The Hybrid Writer’s Life (Post-MFA)
December 5, 2016 § 21 Comments
By Paige Sullivan
A newly-enrolled MFA student, my job as an assistant editor at my program’s top-tier, in-house literary journal was what you’d expect: reading the slush pile. The journal accepted both paper and online submissions, meaning each week I’d work through a stack of submission packets colorfully paper clipped together in addition to sifting through the online queue.
While the work was sometimes dull, it was crucial to sharpening my reading skills, and it afforded me an invaluable understanding of the spectrum of talent and skill that exists out there. Truly, we got it all: exceptional work, promising work, and strange poems that tried to compare love to meatball marinara.

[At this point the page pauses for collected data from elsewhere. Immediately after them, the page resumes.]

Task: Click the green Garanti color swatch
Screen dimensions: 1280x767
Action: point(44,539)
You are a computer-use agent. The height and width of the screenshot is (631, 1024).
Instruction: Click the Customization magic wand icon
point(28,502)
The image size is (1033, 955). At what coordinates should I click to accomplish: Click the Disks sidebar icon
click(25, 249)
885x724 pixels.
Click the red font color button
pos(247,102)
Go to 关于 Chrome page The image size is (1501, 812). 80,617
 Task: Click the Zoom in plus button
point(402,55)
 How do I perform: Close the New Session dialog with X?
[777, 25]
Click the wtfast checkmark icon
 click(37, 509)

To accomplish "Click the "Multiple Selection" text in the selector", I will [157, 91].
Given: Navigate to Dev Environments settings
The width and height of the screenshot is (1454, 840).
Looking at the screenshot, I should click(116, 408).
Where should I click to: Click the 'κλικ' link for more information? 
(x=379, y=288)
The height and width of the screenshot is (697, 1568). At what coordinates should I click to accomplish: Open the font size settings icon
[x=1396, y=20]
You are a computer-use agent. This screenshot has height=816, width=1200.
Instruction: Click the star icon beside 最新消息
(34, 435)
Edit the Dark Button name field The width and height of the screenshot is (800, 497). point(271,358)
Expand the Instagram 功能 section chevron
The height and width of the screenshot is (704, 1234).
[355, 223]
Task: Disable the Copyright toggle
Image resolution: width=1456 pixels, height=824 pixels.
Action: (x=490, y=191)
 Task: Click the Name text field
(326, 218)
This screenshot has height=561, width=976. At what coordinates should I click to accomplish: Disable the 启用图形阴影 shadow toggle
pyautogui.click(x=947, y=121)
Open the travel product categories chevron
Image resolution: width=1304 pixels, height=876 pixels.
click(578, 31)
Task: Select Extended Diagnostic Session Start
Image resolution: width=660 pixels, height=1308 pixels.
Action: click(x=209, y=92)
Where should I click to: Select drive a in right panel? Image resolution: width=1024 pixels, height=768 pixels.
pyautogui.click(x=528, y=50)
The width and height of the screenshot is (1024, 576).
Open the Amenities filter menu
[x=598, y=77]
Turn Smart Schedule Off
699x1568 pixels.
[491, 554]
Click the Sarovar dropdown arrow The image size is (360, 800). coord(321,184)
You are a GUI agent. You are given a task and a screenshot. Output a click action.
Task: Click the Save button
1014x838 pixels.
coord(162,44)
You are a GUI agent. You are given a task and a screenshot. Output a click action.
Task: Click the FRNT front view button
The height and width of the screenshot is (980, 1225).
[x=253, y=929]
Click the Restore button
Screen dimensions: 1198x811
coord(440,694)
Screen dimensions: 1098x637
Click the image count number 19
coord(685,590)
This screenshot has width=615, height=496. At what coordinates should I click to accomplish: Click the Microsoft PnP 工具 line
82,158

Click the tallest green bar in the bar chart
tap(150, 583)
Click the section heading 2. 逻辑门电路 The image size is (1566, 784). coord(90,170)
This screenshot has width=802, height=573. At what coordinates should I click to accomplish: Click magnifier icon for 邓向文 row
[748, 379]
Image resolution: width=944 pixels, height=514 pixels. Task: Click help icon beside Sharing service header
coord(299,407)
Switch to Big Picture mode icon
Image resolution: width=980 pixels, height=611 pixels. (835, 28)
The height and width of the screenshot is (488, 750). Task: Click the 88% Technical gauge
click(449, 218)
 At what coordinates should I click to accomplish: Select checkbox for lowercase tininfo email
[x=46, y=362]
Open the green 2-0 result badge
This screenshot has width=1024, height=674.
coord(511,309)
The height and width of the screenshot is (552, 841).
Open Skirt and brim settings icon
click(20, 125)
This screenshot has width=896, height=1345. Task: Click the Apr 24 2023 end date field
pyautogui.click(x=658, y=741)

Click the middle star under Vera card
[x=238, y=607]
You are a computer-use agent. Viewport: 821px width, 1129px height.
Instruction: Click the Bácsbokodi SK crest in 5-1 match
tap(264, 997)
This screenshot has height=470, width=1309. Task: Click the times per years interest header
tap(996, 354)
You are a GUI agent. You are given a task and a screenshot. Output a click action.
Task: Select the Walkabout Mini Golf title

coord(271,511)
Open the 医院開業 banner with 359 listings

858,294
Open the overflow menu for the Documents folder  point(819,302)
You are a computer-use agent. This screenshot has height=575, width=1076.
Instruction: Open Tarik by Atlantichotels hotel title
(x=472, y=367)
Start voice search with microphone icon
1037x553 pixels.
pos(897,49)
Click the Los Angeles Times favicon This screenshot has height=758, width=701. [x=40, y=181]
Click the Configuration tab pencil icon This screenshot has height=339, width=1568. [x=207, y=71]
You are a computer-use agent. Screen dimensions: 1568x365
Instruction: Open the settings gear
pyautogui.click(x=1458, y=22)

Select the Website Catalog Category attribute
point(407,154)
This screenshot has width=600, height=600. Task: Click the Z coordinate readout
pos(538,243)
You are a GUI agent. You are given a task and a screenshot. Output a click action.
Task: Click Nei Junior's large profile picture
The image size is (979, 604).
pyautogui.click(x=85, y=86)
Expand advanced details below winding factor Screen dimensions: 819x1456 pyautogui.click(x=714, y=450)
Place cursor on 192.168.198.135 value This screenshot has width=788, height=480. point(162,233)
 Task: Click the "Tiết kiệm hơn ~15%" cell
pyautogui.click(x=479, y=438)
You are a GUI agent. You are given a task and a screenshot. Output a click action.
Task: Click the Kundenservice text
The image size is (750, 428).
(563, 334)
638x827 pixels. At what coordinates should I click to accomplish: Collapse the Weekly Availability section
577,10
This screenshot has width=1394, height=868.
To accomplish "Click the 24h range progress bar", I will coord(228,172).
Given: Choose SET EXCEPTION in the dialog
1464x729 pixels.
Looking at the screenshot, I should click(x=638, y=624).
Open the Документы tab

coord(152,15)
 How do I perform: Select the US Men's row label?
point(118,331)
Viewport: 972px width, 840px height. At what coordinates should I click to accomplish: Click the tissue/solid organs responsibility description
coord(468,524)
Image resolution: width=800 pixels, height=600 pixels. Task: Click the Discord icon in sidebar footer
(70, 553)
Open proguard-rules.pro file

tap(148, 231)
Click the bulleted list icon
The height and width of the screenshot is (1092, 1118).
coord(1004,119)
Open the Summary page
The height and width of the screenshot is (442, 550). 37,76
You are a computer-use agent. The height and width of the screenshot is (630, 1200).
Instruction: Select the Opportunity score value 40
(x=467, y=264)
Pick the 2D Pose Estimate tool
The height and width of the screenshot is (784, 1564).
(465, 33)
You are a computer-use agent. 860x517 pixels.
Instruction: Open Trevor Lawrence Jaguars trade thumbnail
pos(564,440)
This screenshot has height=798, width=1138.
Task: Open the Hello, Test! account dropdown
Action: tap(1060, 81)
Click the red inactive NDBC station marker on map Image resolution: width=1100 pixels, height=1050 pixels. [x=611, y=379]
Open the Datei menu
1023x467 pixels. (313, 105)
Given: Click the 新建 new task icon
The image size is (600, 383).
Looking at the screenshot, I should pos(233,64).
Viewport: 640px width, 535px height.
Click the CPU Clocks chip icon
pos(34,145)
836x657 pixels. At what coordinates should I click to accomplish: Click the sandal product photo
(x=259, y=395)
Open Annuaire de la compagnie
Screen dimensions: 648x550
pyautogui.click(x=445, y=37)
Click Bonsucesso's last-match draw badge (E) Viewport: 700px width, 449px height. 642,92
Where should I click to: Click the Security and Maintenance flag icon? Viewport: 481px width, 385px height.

My favorite part of reading the paper submissions were the more personal touches of the printed and hand-signed cover letters, which were sometimes accompanied by a business card. For me, these submissions became fascinating character studies. Yes, there were writers like me: MFA students or graduates who neatly listed 3-4 italicized publications, any accolades, and where they lived and worked. Others were less conventional and thus more interesting.
One woman included a business card that read, “Poet….Hairdresser.” There was more than one letter from an attorney who wrote poems when they weren’t practicing law. One writer mentioned that in addition to their day job and their writing, they were active in the competitive breeding and show rabbit circuit. Incredible.
As I soon came to the conclusion that the academic career path was not the career path for me, I became more and more fascinated with these kinds of writers: the ones who had other interests and obligations outside the typical gamut of writing/literature/ composition/teaching/adjuncting. The lawyers and hairdressers and rabbit enthusiasts who found room in their lives to make art, too.
While I was not discouraged from pursuing a non-academic career path, I can’t say there was a wealth of structured support within my department. I thus figured out a great deal on my own, cobbling together myriad experiences in freelance writing and editing, writing random articles on ethical travel habits and Best Vegetarian Restaurants in Atlanta between grading papers and preparing poems for workshop.
There are ways in which writers self-soothe:
Well, Robert Frost didn’t publish his first book until late in life, so I’m doing pretty ok.
Well, Wallace Stevens wasn’t an academic. He worked in insurance and turned out pretty ok.
Hey, William Carlos Williams was a doctor! Surely if I don’t become a professor I’m not dooming myself.
I’m sure I’m not the only poet who read O.T. Marod’s essay “Poet at Work” in a recent issue of The Point and felt both the rush and deflation of recognition. Writers are no strangers to the complex paradoxes of their identities–the delicious, almost flippant valor that comes with simply responding, “I’m a writer” when someone asks what you do, tethered to the falter in your confidence when the person lobs back an “Oh, huh.” or “Really?”
Then again, maybe more confident writers don’t feel the need to qualify their pronouncements. On good days, I don’t. Other days, it feels almost blase to flash my poet moniker without the self-conscious need to defend and protect it.
Perhaps we can agree with Marod’s essential points: that poets and writers commonly struggle with a profound crises of role and identity, and that many of us live a dashed or hyphenated identity, as his allegorical poet/tutor does, to make both art and a living.
But is that really so bad?
Yes, in a perfect world, poets would have a salary commensurate with experience and a nice benefits package. But our art isn’t (always) for hire, and I can’t say that that really bothers me.
On the contrary, I think the hybridity of identities and skills working writers claim can be mutually fruitful. I think good writers should likely be passionate about the world around them to remain passionate about art.
And while there’s comfort and prestige and familiar structures that come with academia, preaching the gospel of the tenure-track faculty position isn’t sustainable or realistic–but that doesn’t have to mean something dire.
I am hungry for an expanded conversation of hybrid writers, MFAs With Day Jobs–whatever you want to call them–beyond the perfunctory Well, Philip Larkin was a librarian, so…. exception to the rule anecdote. I want to talk more about people who have a life on the other side of the dash that is just as interesting and enriching and challenging as the life of a poet….and of a rabbit breeder.